Base class for all embedding models providing a unified interface for encoding text into vector representations. Supports multi-device processing and consistent batch handling across different model architectures.
from typing import Union
class AbsEmbedder:
def __init__(
self,
model_name_or_path: str,
normalize_embeddings: bool = True,
use_fp16: bool = True,
query_instruction_for_retrieval: Optional[str] = None,
query_instruction_format: str = "{}{}",
devices: Optional[Union[str, List[str]]] = None,
batch_size: int = 256,
query_max_length: int = 512,
passage_max_length: int = 512,
convert_to_numpy: bool = True,
**kwargs
):
"""
Initialize abstract embedder base class.
Args:
model_name_or_path: Path to model or HuggingFace model name
normalize_embeddings: Whether to normalize output embeddings
use_fp16: Use half precision for inference
query_instruction_for_retrieval: Instruction prepended to queries
query_instruction_format: Format string for instructions
devices: List of devices for multi-GPU inference
batch_size: Default batch size for encoding
query_max_length: Maximum query token length
passage_max_length: Maximum passage token length
convert_to_numpy: Convert outputs to numpy arrays
**kwargs: Additional model-specific parameters
"""
def encode_queries(
self,
queries: Union[str, List[str]],
batch_size: Optional[int] = None,
max_length: Optional[int] = None,
convert_to_numpy: Optional[bool] = None,
**kwargs
) -> Union[torch.Tensor, np.ndarray]:
"""
Encode queries for retrieval tasks.
Args:
queries: Single query string or list of query strings
batch_size: Batch size for processing (overrides default)

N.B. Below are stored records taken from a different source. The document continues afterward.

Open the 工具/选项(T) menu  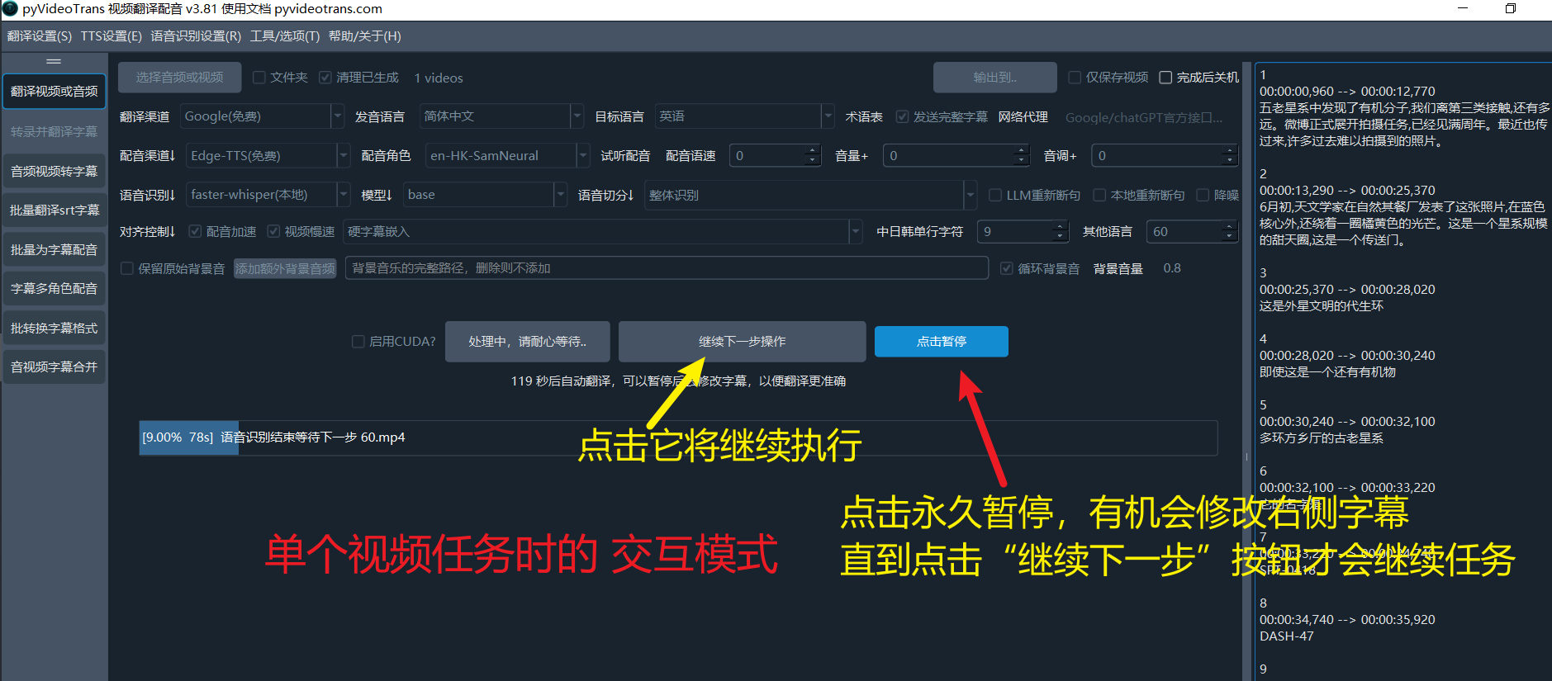pyautogui.click(x=284, y=36)
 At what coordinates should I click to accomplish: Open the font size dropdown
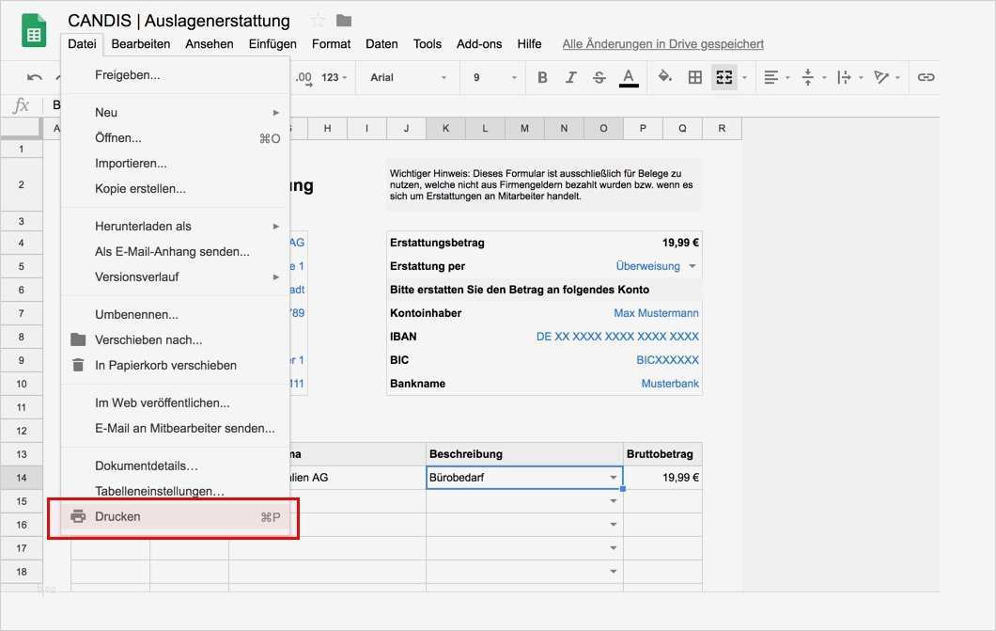489,77
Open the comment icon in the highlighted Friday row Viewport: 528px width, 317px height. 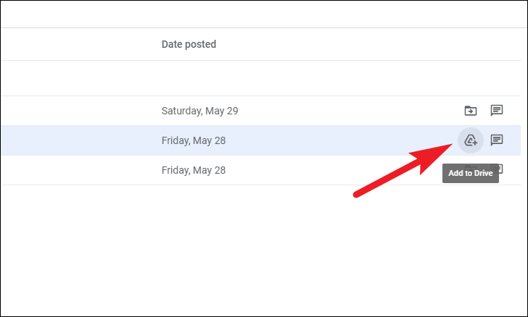click(497, 140)
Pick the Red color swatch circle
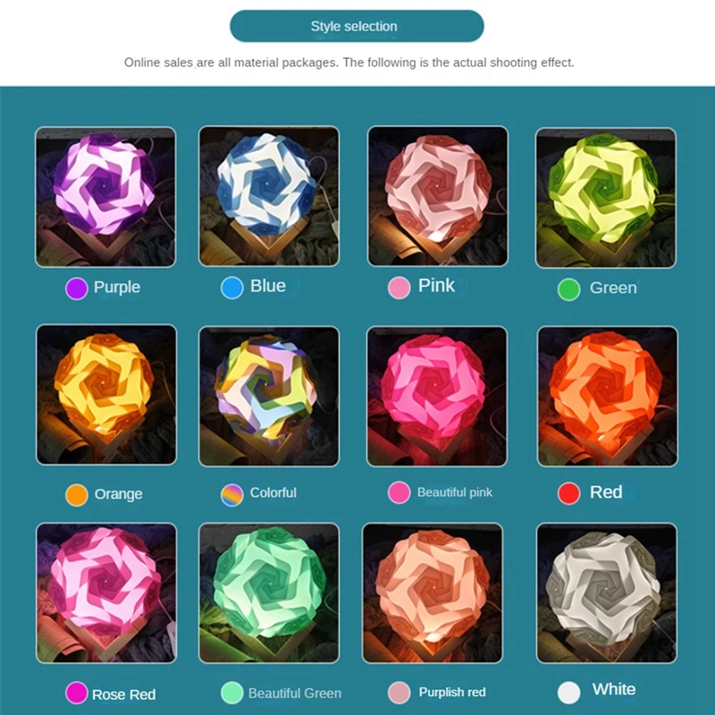This screenshot has height=715, width=715. click(569, 493)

max_length: Maximum sequence length (overrides query_max_length)
convert_to_numpy: Convert output to numpy (overrides default)
**kwargs: Additional encoding parameters
Returns:
Query embeddings as tensor or numpy array
"""
def encode_corpus(
self,
corpus: Union[str, List[str]],
batch_size: Optional[int] = None,
max_length: Optional[int] = None,
convert_to_numpy: Optional[bool] = None,
**kwargs
) -> Union[torch.Tensor, np.ndarray]:
"""
Encode corpus documents for retrieval tasks.
Args:
corpus: Single document string or list of document strings
batch_size: Batch size for processing (overrides default)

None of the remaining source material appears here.